“I was looking at the Wagmag recently,” says Chris Harding, founder of one of Bushwick’s older DIY galleries, English Kills, referring to the ubiquitous Brooklyn gallery guide. “There are a dozen Bushwick galleries in there now, and a lot of them aren’t much more than a year old.” I ask him if he’s heard that Luhring Augustine, a major Chelsea gallery, bought a large warehouse three blocks away last fall. “Yeah, I remember seeing the Craigslist post for that building,” he recalls.
”It’s like a reverse migration.”
Harding’s gallery is my first stop on “Beat Nite,” an event organized every few months by Jason Andrew, who co-founded the tiny gallery around the corner, Storefront, and runs another out of his apartment. On this exceptionally warm February evening, ten galleries across the neighborhood are staying open late. It’s only 7pm, but a steady stream of visitors trickles into English Kills’s backyard entrance. Some are regulars, but most seem to be newcomers. A college-aged pair walking hesitantly through the gate asks in unison: “Is this the art gallery?” In addition to regular participants like Harding and Andrew’s spaces, and other apartment galleries like L Mag contributing editor Paul D’Agostino’s Centotto and Gwendolyn Skaggs’s SUGAR, there are two newcomers on the evening’s itinerary, both differently emblematic of the Bushwick scene’s rapid expansion.
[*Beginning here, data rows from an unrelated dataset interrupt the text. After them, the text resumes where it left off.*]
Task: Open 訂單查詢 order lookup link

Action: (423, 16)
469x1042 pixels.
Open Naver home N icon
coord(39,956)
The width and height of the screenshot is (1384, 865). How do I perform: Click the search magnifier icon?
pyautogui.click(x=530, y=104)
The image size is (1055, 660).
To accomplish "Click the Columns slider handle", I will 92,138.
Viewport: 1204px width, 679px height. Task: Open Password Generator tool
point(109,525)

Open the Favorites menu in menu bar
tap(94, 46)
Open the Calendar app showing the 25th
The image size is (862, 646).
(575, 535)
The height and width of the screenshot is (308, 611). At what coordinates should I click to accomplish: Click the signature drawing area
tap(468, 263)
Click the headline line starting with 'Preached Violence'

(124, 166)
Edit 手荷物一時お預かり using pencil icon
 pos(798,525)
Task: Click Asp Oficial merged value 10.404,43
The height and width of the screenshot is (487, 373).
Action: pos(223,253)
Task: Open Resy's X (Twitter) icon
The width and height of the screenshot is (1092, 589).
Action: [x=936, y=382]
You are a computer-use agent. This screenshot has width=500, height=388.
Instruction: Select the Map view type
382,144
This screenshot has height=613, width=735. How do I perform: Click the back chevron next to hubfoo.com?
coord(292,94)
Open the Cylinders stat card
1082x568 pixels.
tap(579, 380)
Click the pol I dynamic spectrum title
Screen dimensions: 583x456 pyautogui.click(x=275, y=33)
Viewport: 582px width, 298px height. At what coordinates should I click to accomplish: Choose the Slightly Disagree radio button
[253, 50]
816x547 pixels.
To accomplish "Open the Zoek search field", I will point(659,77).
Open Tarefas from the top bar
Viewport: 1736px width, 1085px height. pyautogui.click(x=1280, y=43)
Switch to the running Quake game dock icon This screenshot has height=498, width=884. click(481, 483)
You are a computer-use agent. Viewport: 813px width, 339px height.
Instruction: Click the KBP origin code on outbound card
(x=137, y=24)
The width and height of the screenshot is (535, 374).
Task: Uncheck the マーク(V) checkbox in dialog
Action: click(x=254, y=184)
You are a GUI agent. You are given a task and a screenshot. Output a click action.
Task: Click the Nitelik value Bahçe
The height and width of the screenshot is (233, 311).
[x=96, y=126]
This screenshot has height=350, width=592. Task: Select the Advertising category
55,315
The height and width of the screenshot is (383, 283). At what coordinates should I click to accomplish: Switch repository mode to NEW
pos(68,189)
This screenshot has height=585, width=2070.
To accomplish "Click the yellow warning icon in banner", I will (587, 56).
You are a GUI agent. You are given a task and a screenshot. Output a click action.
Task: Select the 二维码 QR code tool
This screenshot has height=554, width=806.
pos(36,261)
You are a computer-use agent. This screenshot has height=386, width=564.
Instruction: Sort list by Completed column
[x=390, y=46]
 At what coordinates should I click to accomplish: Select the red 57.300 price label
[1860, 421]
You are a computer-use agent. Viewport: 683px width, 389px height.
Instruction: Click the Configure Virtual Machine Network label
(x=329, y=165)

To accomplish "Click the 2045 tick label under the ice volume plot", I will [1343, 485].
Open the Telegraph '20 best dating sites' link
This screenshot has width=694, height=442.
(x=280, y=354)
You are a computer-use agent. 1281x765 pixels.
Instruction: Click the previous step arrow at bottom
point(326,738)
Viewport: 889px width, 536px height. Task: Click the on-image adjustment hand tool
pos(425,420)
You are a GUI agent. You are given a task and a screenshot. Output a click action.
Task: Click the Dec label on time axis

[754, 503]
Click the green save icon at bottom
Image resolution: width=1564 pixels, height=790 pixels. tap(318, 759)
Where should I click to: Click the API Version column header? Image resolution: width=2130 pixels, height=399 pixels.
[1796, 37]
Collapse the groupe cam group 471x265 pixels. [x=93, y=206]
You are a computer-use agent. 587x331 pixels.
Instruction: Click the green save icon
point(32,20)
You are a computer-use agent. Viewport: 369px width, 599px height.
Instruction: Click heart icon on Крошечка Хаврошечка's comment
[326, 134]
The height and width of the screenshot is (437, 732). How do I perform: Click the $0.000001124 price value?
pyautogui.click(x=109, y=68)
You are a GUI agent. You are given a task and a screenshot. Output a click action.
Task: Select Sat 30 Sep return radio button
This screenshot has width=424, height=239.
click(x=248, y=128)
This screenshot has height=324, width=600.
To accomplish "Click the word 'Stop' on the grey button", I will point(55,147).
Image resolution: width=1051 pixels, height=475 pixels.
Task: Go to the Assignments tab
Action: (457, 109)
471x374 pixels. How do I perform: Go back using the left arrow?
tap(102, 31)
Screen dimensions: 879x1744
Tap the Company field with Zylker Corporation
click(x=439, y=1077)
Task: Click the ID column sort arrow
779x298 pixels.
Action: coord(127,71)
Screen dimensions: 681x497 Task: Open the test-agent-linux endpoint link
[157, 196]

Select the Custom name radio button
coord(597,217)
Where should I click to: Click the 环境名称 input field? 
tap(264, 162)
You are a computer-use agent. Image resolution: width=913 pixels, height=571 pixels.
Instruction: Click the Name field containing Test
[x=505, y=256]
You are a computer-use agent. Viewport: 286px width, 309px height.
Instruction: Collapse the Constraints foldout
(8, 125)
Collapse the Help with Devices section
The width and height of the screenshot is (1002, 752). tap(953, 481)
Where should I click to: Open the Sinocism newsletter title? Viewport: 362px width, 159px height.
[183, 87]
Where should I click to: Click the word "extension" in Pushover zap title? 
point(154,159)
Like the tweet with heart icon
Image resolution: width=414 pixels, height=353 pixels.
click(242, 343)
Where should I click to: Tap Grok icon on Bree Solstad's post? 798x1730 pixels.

Set up spartanly on a residential Boerum Street block in what resembles an unfinished condo with a fenced-off cement patio and guard tower-like second floor, Fortress To Solitude wears its name well. The tall, white walls make even larger pieces like Anthony Patti‘s colorful lightbulb-embedded, custom-painted snowboard deck seem tiny. Twenty or so visitors mostly stand near the beer, keeping at the edges of the imposing space, its brutality diminishing the impressive group show, but not the festive mood. Six blocks east, just past the inland-most tip of Newtown Creek, Curbs and Stoops takes up the entire second floor of the three-story warehouse at 566 Johnson Avenue. An impressive new facility divided into studios and residency spaces, it hosts an uneven but at times excellent series of group exhibitions in its many rooms and hallways, and feels like an open house at a way-too-cool art school. Despite being at what feels like the end of the universe, large groups keep arriving and there’s a palpable sense of excitement over the vast space’s immense potential.
Intermittent teams of pedestrians trek along the desolate blocks between Curbs and Stoops and Wyckoff Avenue. At Laundromat—a gallery formerly housed in a loft above a laundromat and now located in a ground-floor apartment—a performance just ended and spectators start heading across the street to Jason Andrew’s apartment gallery, Norte Maar. A large window onto the street reveals an already crowded living room, but there’s space to stand and chat in his bedroom and office (and gawk at a beautiful Alex Prager photo). “Beat” walkers keep pouring in and by the end of the evening new visitors can only enter as others depart. It’s an art world migration, Bushwick-style.